Em abril de 2026, o Plenário do STF declarou, por unanimidade, a constitucionalidade da Lei nº 6.729/1979 (Lei Ferrari), julgando improcedente a Arguição de Descumprimento de Preceito Fundamental (ADPF) 1.106 proposta pela Procuradoria-Geral da República, conforme reportado em nosso último boletim. O inteiro teor do acórdão foi publicado em 2 de setembro de 2026, permitindo o acesso à fundamentação completa da decisão aqui.
Síntese das principais teses do voto do Relator
O voto do Relator, Ministro Edson Fachin, contém quatro eixos principais:
- Regulação econômica: contra a tese sustentada na inicial — de que a Lei configuraria dirigismo estatal incompatível com a ordem econômica de 1988 —, o Relator sustentou que a Constituição não rompeu com a tradição regulatória e que o Estado permanece investido do poder-dever de atuar como agente normativo e regulador da atividade econômica (art. 174 da CF).
- Segurança jurídica: o Relator apontou que a declaração de inconstitucionalidade geraria insegurança a um setor que, segundo dados citados no v. acórdão, representa cerca de 22% do PIB industrial.
- Formas de controle do setor: o Relator registrou que a Lei não afasta a atuação do CADE, do Sistema Nacional de Defesa do Consumidor e nem do Judiciário, e que eventuais práticas ilegais no setor podem e devem ser punidas.

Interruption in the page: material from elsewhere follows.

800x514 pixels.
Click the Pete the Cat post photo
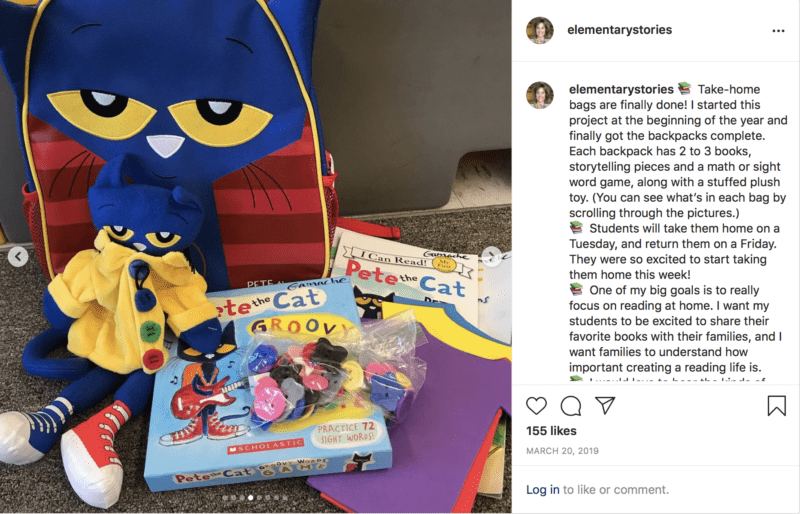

- Separação de Poderes: segundo o Relator, o Legislador tem ampla margem para regular a economia e que o Judiciário deve exercer autocontenção. Ao seu ver, discordar do modelo não seria o mesmo que declará-lo inconstitucional e eventuais mudanças devem vir do Congresso.
Os votos dos demais Ministros
O voto do Relator foi acompanhado por unanimidade. Os Ministros Dias Toffoli e Gilmar Mendes aderiram sem ressalvas.
O Ministro Flávio Dino sustentou que cabe ao legislador disciplinar relações econômicas mediante restrições à livre iniciativa quando necessário para corrigir eventuais falhas de mercado.
O Ministro Cristiano Zanin destacou que disposições como manutenção de estoques e índices de fidelidade beneficiam o consumidor, e ressalvou ainda que a constitucionalidade não afasta o controle judicial de situações específicas.
O Ministro Nunes Marques apontou que as regras da Lei não são abusivas per se, traçando paralelo com outros setores regulados (mineração, representação comercial e turismo).
O Ministro Alexandre de Moraes afirmou que a Lei Ferrari não cria imunidade antitruste e que o CADE pode atuar diante de eventuais abusos. Registrou ainda que a Lei vigora há décadas sem que se tenha reconhecido violação aos princípios constitucionais.
O Ministro Luiz Fux registrou a estabilidade normativa do setor e a ausência de demonstração concreta de efeitos anticoncorrenciais, concluindo pela autocontenção do Judiciário.
O Ministro André Mendonça indicou que o Legislativo é o espaço adequado para eventuais reformas da Lei Ferrari e que já há projetos em tramitação no Congresso Nacional.
O que o inteiro teor do acórdão revela sobre os impactos do julgamento
A publicação do acórdão põe fim a um debate de grande relevância para a indústria automotiva e à insegurança jurídica surgida com o ajuizamento da ADPF.
Ao reconhecer a constitucionalidade da Lei Ferrari, o Supremo Tribunal Federal valida um modelo regulatório que há décadas estrutura a distribuição de veículos no país e reafirma a legitimidade da intervenção estatal na disciplina dessas relações econômicas.
O acórdão evidencia que a Lei Ferrari não suprime a liberdade contratual ou a livre iniciativa, mas estabelece parâmetros mínimos destinados a assegurar equilíbrio, previsibilidade e adequada dinâmica concorrencial no setor, sem afastar o controle de eventuais abusos pelo CADE e pelo Poder Judiciário.
Com a decisão, consolida-se um marco jurídico relevante para toda a cadeia automotiva. Prestes a completar 47 anos de vigência, a Lei Ferrari permanece reconhecida como o principal instrumento regulatório das relações entre concedentes e concessionários, agora respaldada por um precedente definitivo da mais alta Corte do país.